You still need quite a lot of prompt engineering to get desired outputs, this just add another layer of output verification IMO. But does it really save much as comparing to get the output then parse and reject the output that doesn't follow the grammar? Might be debateable.

But great work regardless.


> this just add another layer of output verification IMO.

It's not verifying the output after it's done, it's constraining the output as it's generated.

> But does it really save much as comparing to get the output then parse and reject the output that doesn't follow the grammar? Might be debateable.

I don't think it's debatable at all. Forcing the model to conform to a grammar during generation means there is never a need to discard and regenerate because it got the grammar wrong.

Think of the compute involved in generating the whole output and then re-generating if it's non-conformant. There is no comparison.


> It's not verifying the output after it's done, it's constraining the output as it's generated.

It is verifying, by filtering only tokens that allowed by the grammar. I think we are talking about the same thing.


So, umm, if you want to walk BNF and emit likely tokens you can do that without any "machine learning" or whatever you want to call it. So what is being added here? Training to tie the prompt to the output?


The difference is in the word “likely”. You can put unstructured data in the prompt and get structured data out. You could put in the beginning of a list and ask for a continuation.


I get that


Interesting that the second commentor is Tobias Lütke, CEO of Shopify.


Also interesting how Shopify is making a lot of moves in this space using both the OpenAI APIs and using self-hosted models.


Ah finally, this was discussed a lot and is well overdue. Remains to be seen how well the models will adapt to this new constraint, though the demo seems promising.


Isn’t this approach forcing the LLM to adapt? E.g. it is throwing tokens away that don’t match the grammar.


Well the grammar will be correct as enforced by the sampler, but the content it's filled with could be anything at all. Sort of how when you change the prompt template the output can be garbage for some models. I haven't tried it out yet myself, but apparently even OpenAI's implementation of this exact principle on their API still has function hallucination issues even with GPT 4.


Has anyone tested FreeWilly2 (the new Llama2 fine-tune released today by Stable Foundation) on code generation?


Does anyone know Japanese well enough to comment on the output from the Japanese example?


It is vaguely Japanese, I guess, but pretty incoherent:

  1. What is the purpose?
  2. Remember the customer
  3. About the customer [incomplete sentence?]

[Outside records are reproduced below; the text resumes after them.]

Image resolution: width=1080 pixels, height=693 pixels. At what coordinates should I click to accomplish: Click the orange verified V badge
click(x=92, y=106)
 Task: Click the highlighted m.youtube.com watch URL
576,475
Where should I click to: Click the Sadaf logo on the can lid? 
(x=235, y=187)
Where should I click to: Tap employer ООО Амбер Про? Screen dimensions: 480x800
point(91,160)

Note that there are actual Japanese llama finetunes that would be much more coherent with these grammar constraints


Something I’m wondering lately is if you are generating tokens fast enough, is restricting the logits actually worth it computationally? If tokens are cheap enough it might be more efficient to validate/discard them as they come rather than place constraints on how they come out. I don’t know how this one works, but the sampling or renormalizing scheme would cost something too right?


There is at least 6 orders of magnitude difference in computation cost of computing a token (pass through a multi-B model) and doing a single step of a program. Even if your validation is really naive, it's hard to beat 6 orders of magnitude.

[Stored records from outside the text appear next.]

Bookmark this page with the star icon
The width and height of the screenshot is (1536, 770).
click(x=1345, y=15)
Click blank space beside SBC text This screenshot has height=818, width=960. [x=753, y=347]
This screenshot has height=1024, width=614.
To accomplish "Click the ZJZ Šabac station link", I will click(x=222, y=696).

So no, you're not generating tokens fast enough.


Could someone help me with context? I'm OOTL and don't understand what is going on here.


This can constrain an LLM's output to an arbitrary grammar/format as it is generated, rather than asking the model to output a specific format and hoping it outputs something valid.

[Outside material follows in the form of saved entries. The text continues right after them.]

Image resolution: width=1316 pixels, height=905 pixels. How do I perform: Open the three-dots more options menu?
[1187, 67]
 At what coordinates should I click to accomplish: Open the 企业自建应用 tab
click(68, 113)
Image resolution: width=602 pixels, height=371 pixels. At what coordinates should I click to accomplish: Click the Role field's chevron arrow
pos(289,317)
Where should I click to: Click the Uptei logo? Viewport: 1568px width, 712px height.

This is important for "smaller" models, because you don't have to waste some of the potential "intelligence" (parameter space) on training it how to generate valid JSON or YAML or anything like that.


You still do... The model has to know JSON and YAML, its just more reliable when the generation is enforced by grammar


Right, but there is a big difference between ”generally knows what JSON looks like and gets it right most of the time" and "generates perfect JSON every time".